Affaire Jan Wong - « Regrets » de l'éditeur du Globe and Mail

Les «regrets» exprimés samedi par l'éditeur du Globe and Mail n'ont pas suffi à calmer les ardeurs dans les milieux souverainistes québécois.

En dépit de l'aveu de l'éditeur, Edward Greenspan, du fait que les propos de la journaliste Jan Wong n'auraient pas dû se trouver dans un reportage, mais plutôt sous la rubrique «opinion», la Société Saint-Jean-Baptiste de Montréal a décidé de maintenir sa plainte devant le Conseil de presse du Québec. «Nous exigeons de la journaliste et du journal une rétractation de leurs propos faux et diffamatoires, et des excuses sans détour», a argué le président de la SSJB-M, Jean Dorion, dans un communiqué de presse.

Samedi, l'éditeur du Globe and Mail a pris la plume pour exprimer des regrets quant au fait que des commentaires de nature éditoriale se soient retrouvés dans le reportage de la journaliste-vedette Jan Wong.

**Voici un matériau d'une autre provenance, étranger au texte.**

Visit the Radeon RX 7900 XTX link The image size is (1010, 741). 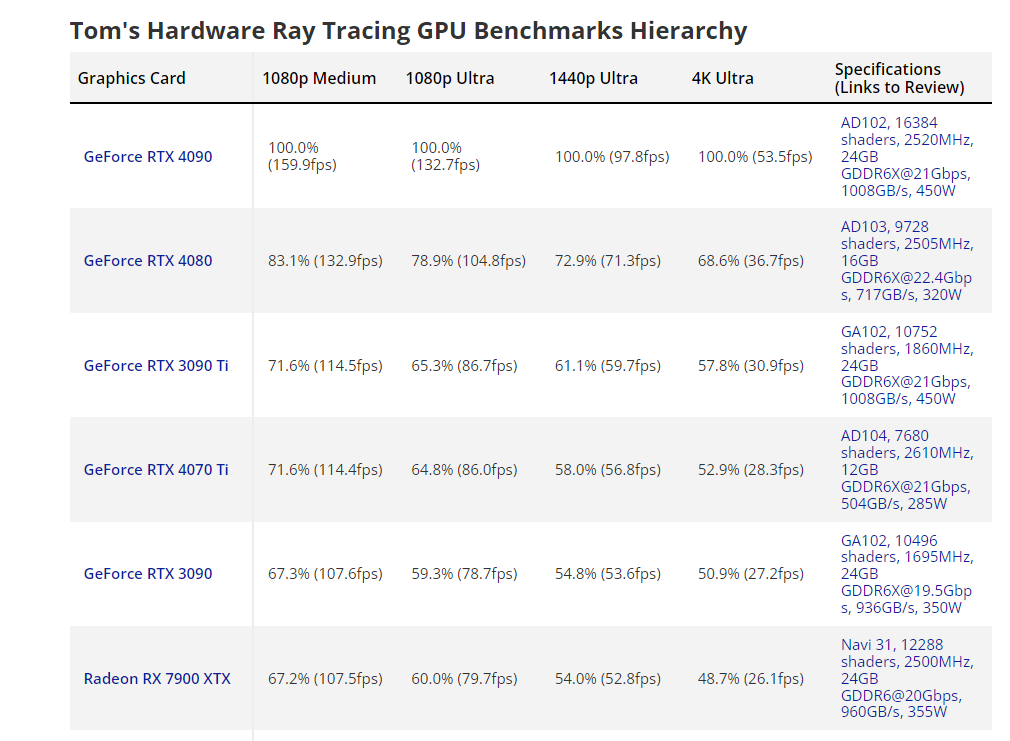[x=157, y=678]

Il s'est cependant abstenu de se dissocier des propos de Mme Wong ou encore de prononcer des excuses directes aux Québécois qui ont pu en être offensés. Rappelons que Mme Wong avait fait un lien entre les tueries de Dawson, Polytechnique et Concordia et les lois linguistiques québécoises.

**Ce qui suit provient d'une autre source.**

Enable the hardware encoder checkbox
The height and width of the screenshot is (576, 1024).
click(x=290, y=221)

L'éditeur du journal estime que la réaction aux propos de Mme Wong a été «disproportionnée». Il a également déploré les attaques personnelles contre Mme Wong et sa famille.

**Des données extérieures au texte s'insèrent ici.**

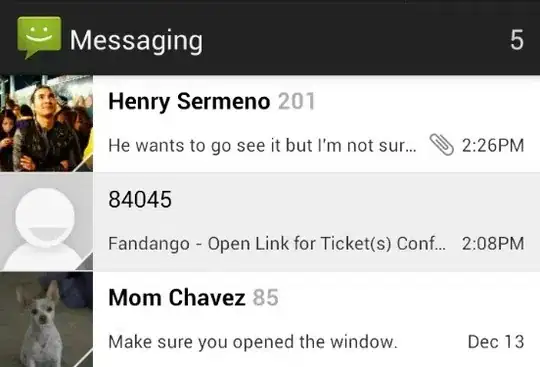Select "Make sure you opened the window" preview
The image size is (540, 367).
[x=253, y=342]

La mise au point de l'éditeur du journal de Toronto n'est pas suffisante aux yeux du chef du Bloc québécois, Gilles Duceppe, qui réclame des excuses. «Si ces propos avaient été écrits dans Le Soleil ou La Presse, on aurait dit, avec raison, que c'est inacceptable», a-t-il fait valoir.

Le président de la SSJB-M estime que le journal anglophone tente de se dérober: «L'éditeur en chef du Globe croit se tirer de cette affaire en exprimant non pas des excuses, mais de simples regrets, pour ce qu'il présente en fin de compte comme une erreur de mise en page», a lancé avec ironie Jean Dorion.